Service Personnel was very careful to acclimate the tadpoles to the new environment by placing them in a pool built exclusively for the release of Crested Toads. Within 21 days from released tadpoles will transform into small toads and colonized the forest.
Present at the event were personnel from state and federal agencies involved in the recovery of the species, along with members of the American Zoo and Aquarium Association and the Waltz Disney World Company which is a new partner investigating nutrition and some diseases of the species.
The release program has been operating for 12 years with an estimated 160,000 tadpoles released into the wild. Silmarie Padrón, biologist for the Fishing and Wildlife Service explained "It is hard to quantify how many tadpoles actually make it to adulthood but we know the population is increasing and the program is working. We have data of wild crested toads recently reproducing.”
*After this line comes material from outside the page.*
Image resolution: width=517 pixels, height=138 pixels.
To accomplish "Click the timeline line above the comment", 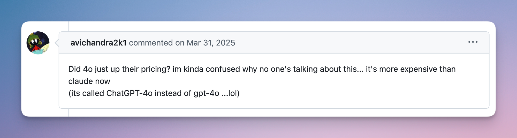I will [x=68, y=26].
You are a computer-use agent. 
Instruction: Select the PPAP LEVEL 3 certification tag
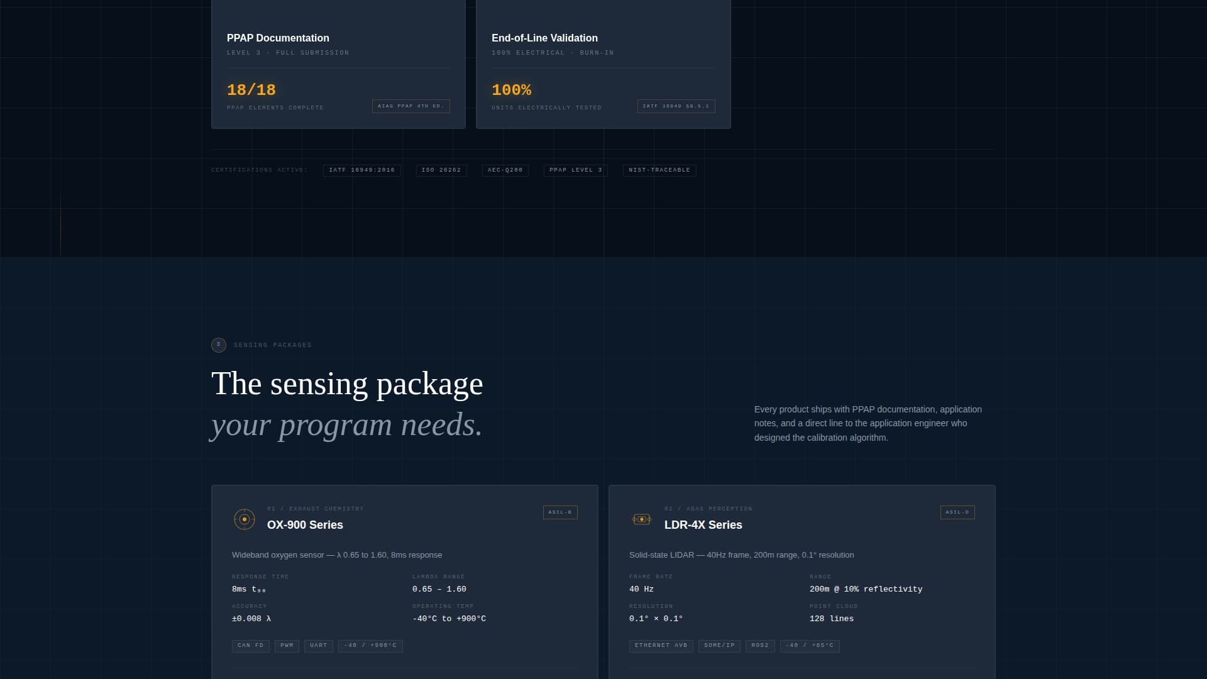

The program is ready to expand to other areas of Puerto Rico. During the past weekend the recovery team visited potential release sites in the south and north of Puerto Rico. We expect to release crested toads in protected areas of Arecibo and Coamo. For the recovery of the species it is vital to establish three populations in the south of Puerto Rico and three in the north. The crested toad is the only native toad of Puerto Rico and unfortunately it is often confused with the common toad.
Recovery efforts are supported by the Department of Natural and Environmental Resources of Puerto Rico, the U.S. Fish and Wildlife Service, the American Zoo and Aquariums Association, academic institutions and Ciudadanos del Karso.